• Your assignment:
Each line of the material must reappear unchanged in the answer.

• Study material:
##########
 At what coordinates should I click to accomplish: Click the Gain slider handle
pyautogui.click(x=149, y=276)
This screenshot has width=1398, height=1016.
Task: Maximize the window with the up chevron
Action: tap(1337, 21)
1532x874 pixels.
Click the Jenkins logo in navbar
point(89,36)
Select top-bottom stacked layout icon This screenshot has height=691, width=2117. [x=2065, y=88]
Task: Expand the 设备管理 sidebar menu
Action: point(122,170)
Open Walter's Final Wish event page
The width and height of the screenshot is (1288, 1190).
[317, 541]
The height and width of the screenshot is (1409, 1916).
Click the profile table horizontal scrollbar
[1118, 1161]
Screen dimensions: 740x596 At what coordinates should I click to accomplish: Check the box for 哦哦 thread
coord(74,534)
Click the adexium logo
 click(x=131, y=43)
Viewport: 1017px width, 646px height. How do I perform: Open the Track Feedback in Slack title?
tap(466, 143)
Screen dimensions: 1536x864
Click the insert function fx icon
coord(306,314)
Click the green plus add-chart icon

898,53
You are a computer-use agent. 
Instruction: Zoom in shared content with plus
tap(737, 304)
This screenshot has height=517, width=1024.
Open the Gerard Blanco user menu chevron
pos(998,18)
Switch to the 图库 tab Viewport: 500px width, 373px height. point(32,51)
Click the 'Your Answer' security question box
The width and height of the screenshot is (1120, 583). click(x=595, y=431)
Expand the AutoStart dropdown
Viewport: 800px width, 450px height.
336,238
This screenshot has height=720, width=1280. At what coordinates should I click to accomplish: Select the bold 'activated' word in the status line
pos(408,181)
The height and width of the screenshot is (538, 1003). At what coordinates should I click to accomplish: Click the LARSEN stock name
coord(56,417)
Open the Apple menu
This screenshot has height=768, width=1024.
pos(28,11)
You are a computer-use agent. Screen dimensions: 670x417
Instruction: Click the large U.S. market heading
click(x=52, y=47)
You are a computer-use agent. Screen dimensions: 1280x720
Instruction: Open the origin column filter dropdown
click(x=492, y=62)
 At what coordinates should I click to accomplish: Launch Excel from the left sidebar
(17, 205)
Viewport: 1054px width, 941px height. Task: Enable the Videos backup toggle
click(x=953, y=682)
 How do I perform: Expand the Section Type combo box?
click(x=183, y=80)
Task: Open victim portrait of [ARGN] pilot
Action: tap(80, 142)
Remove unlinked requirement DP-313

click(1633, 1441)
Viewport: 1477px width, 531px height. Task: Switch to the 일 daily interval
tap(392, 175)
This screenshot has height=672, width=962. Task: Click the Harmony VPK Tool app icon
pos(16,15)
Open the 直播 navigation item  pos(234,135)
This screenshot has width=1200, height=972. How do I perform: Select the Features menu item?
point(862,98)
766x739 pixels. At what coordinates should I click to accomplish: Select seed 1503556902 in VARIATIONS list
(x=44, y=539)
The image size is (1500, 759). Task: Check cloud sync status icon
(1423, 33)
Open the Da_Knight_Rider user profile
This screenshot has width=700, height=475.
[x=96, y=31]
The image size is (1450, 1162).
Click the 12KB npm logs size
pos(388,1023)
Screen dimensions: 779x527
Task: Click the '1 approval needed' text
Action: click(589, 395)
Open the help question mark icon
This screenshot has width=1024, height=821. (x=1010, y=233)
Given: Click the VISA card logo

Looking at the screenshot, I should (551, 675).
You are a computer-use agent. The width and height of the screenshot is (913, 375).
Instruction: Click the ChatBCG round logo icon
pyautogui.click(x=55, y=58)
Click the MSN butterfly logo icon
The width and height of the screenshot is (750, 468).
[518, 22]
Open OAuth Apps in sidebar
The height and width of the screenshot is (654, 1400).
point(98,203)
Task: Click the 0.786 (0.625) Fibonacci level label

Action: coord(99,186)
##########
• Task answer:
 At what coordinates should I click to accomplish: Click the Gain slider handle
pyautogui.click(x=149, y=276)
This screenshot has width=1398, height=1016.
Task: Maximize the window with the up chevron
Action: tap(1337, 21)
1532x874 pixels.
Click the Jenkins logo in navbar
point(89,36)
Select top-bottom stacked layout icon This screenshot has height=691, width=2117. [x=2065, y=88]
Task: Expand the 设备管理 sidebar menu
Action: point(122,170)
Open Walter's Final Wish event page
The width and height of the screenshot is (1288, 1190).
[317, 541]
The height and width of the screenshot is (1409, 1916).
Click the profile table horizontal scrollbar
[1118, 1161]
Screen dimensions: 740x596 At what coordinates should I click to accomplish: Check the box for 哦哦 thread
coord(74,534)
Click the adexium logo
 click(x=131, y=43)
Viewport: 1017px width, 646px height. How do I perform: Open the Track Feedback in Slack title?
tap(466, 143)
Screen dimensions: 1536x864
Click the insert function fx icon
coord(306,314)
Click the green plus add-chart icon

898,53
You are a computer-use agent. 
Instruction: Zoom in shared content with plus
tap(737, 304)
This screenshot has height=517, width=1024.
Open the Gerard Blanco user menu chevron
pos(998,18)
Switch to the 图库 tab Viewport: 500px width, 373px height. point(32,51)
Click the 'Your Answer' security question box
The width and height of the screenshot is (1120, 583). click(x=595, y=431)
Expand the AutoStart dropdown
Viewport: 800px width, 450px height.
336,238
This screenshot has height=720, width=1280. At what coordinates should I click to accomplish: Select the bold 'activated' word in the status line
pos(408,181)
The height and width of the screenshot is (538, 1003). At what coordinates should I click to accomplish: Click the LARSEN stock name
coord(56,417)
Open the Apple menu
This screenshot has height=768, width=1024.
pos(28,11)
You are a computer-use agent. Screen dimensions: 670x417
Instruction: Click the large U.S. market heading
click(x=52, y=47)
You are a computer-use agent. Screen dimensions: 1280x720
Instruction: Open the origin column filter dropdown
click(x=492, y=62)
 At what coordinates should I click to accomplish: Launch Excel from the left sidebar
(17, 205)
Viewport: 1054px width, 941px height. Task: Enable the Videos backup toggle
click(x=953, y=682)
 How do I perform: Expand the Section Type combo box?
click(x=183, y=80)
Task: Open victim portrait of [ARGN] pilot
Action: tap(80, 142)
Remove unlinked requirement DP-313

click(1633, 1441)
Viewport: 1477px width, 531px height. Task: Switch to the 일 daily interval
tap(392, 175)
This screenshot has height=672, width=962. Task: Click the Harmony VPK Tool app icon
pos(16,15)
Open the 直播 navigation item  pos(234,135)
This screenshot has width=1200, height=972. How do I perform: Select the Features menu item?
point(862,98)
766x739 pixels. At what coordinates should I click to accomplish: Select seed 1503556902 in VARIATIONS list
(x=44, y=539)
The image size is (1500, 759). Task: Check cloud sync status icon
(1423, 33)
Open the Da_Knight_Rider user profile
This screenshot has width=700, height=475.
[x=96, y=31]
The image size is (1450, 1162).
Click the 12KB npm logs size
pos(388,1023)
Screen dimensions: 779x527
Task: Click the '1 approval needed' text
Action: click(589, 395)
Open the help question mark icon
This screenshot has width=1024, height=821. (x=1010, y=233)
Given: Click the VISA card logo

Looking at the screenshot, I should (551, 675).
You are a computer-use agent. The width and height of the screenshot is (913, 375).
Instruction: Click the ChatBCG round logo icon
pyautogui.click(x=55, y=58)
Click the MSN butterfly logo icon
The width and height of the screenshot is (750, 468).
[518, 22]
Open OAuth Apps in sidebar
The height and width of the screenshot is (654, 1400).
point(98,203)
Task: Click the 0.786 (0.625) Fibonacci level label

Action: coord(99,186)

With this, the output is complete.